Yes, please! One each!
Shots? No… well, all right.
More shots? Guys, no, this isn’t good for me. I know they were a gift from Bar Tab Guy. You’re right. It is just a tiny little shot.
Where is the bathroom?!
God, isn’t peeing great? Definitely said that out loud. I’m getting some nods though, so things are fine.
Is anyone else starving? Lunch was ages ago. Yeah, food, let’s go!
This was a longer walk than was indicated. Where is the damn food? A cab? I’m not paying for that. It’s only like one kilometre.
Oh, sweet, life-giving food! Splitting the bill sucks. Here’s 20. I don’t even know.
Let’s go home. No? More bars? Well, you seem to know what you’re talking about?
Did these shots have milk in them? I’m not OK with that. This is not fun. I need to leave before this reaches my stomach.
Cab line! Na na na na na na na na cab line!
God, so tired. Are you tired? You look tired. Don’t fall asleep in the cab, OK? And text me when you get home.
Cold bolognese sauce? Yes. Yes times infinity.
Sleepy time. I love you guys.
To give you some background, I’m not a raging alcoholic (because I realise this post kind of contradicts this one), and I never ever write drunk. It worked for Hemingway, but I suspect that’s because quill and ink give you less of a spin-out than a glowing screen. Far from being a creative genius when intoxicated, I become a six-year-old whose most favourite game ever is Annoy the Adults. I don’t drink very often either, so when it happens, it’s kind of momentous. I don’t aim to get so wasted that I can’t feel my teeth (something my mum told me to watch out for when drinking), but occasions come up. Occasions like the work Christmas party.
And so it was that on Friday, I spent the better part of ten hours imbibing every toxic liquid that was thrust at me.
“Have some more champagne,” disembodied hands wailed at me.
“What do you want?” Water. “Vodka it is!”
“Which bar shall we go to next?” My bed. “So, Our Place?”
Other people just seem to want to see me drunk.
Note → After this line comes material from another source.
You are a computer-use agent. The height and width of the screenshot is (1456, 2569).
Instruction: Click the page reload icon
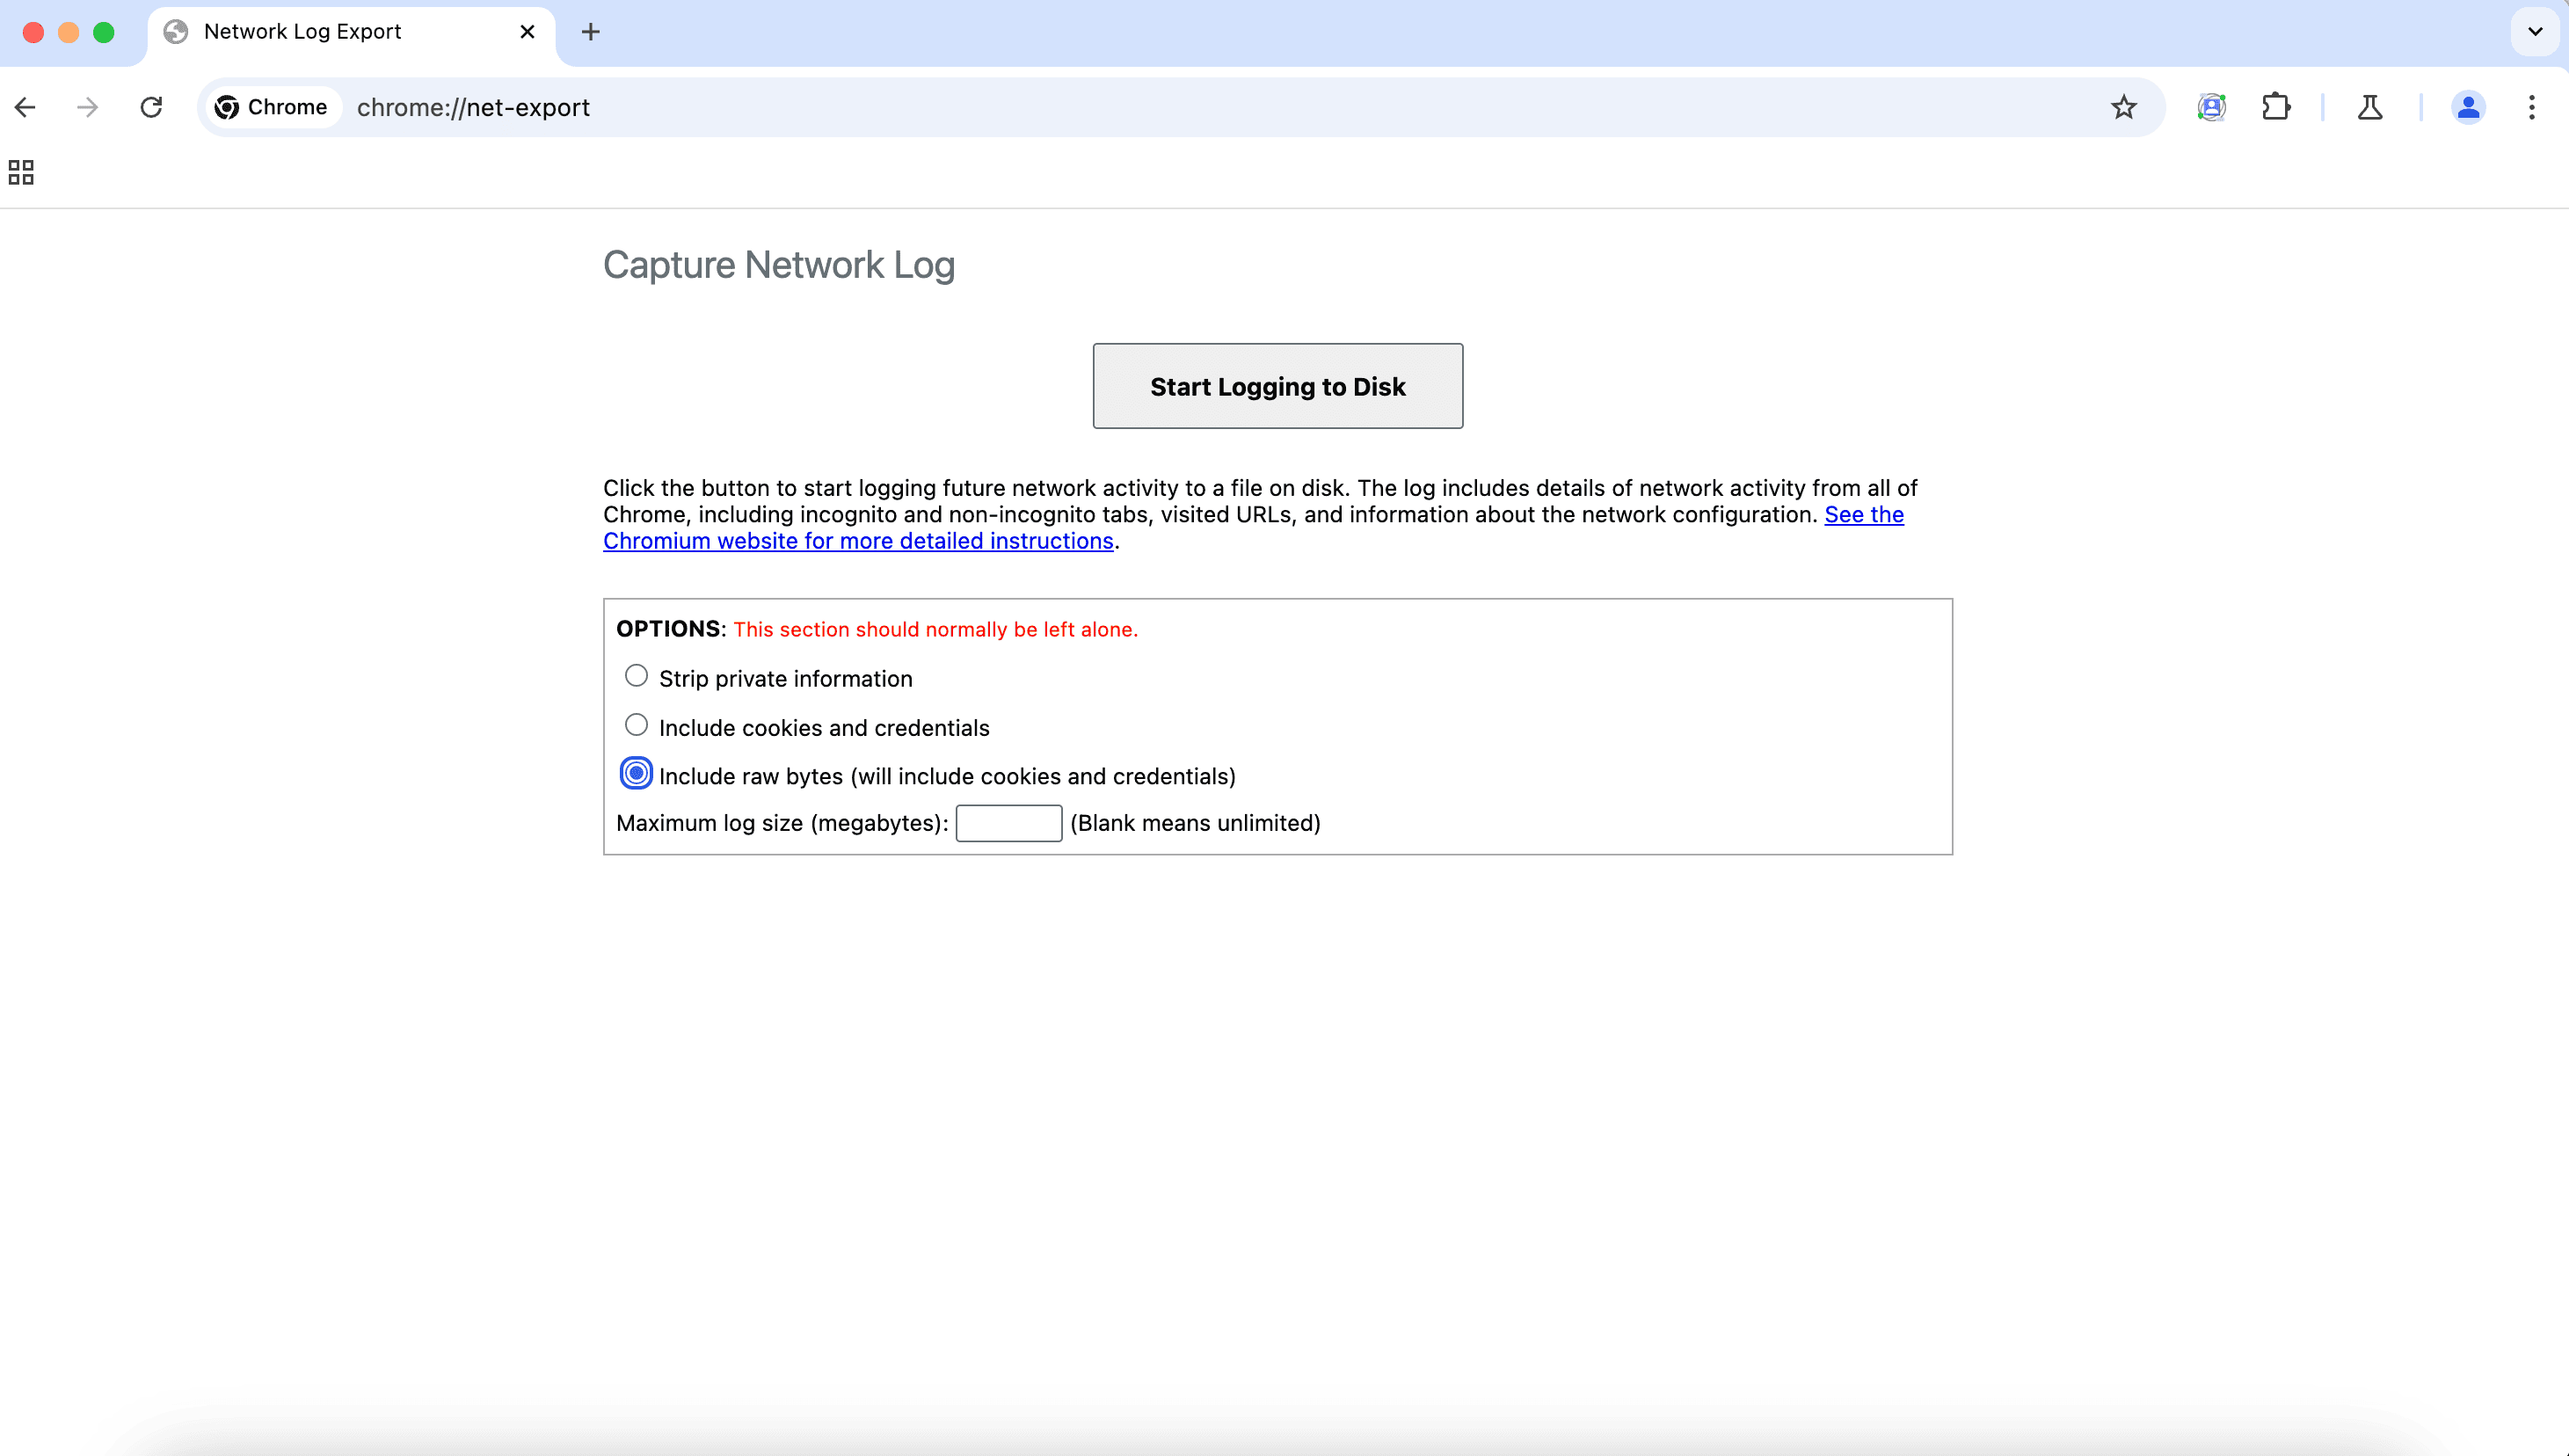tap(152, 106)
To be honest, none of the things that I’ve written above is strictly true to my thoughts on the day (so if you were there, don’t read into the gap-toothed, bug-eyed comments). This is because I don’t remember my thoughts on the day. I just hope to hell that I didn’t say any of them aloud.
P.S. I don’t have a hangover day. I have a hangover weekend. Don’t even talk to me about New Years Eve.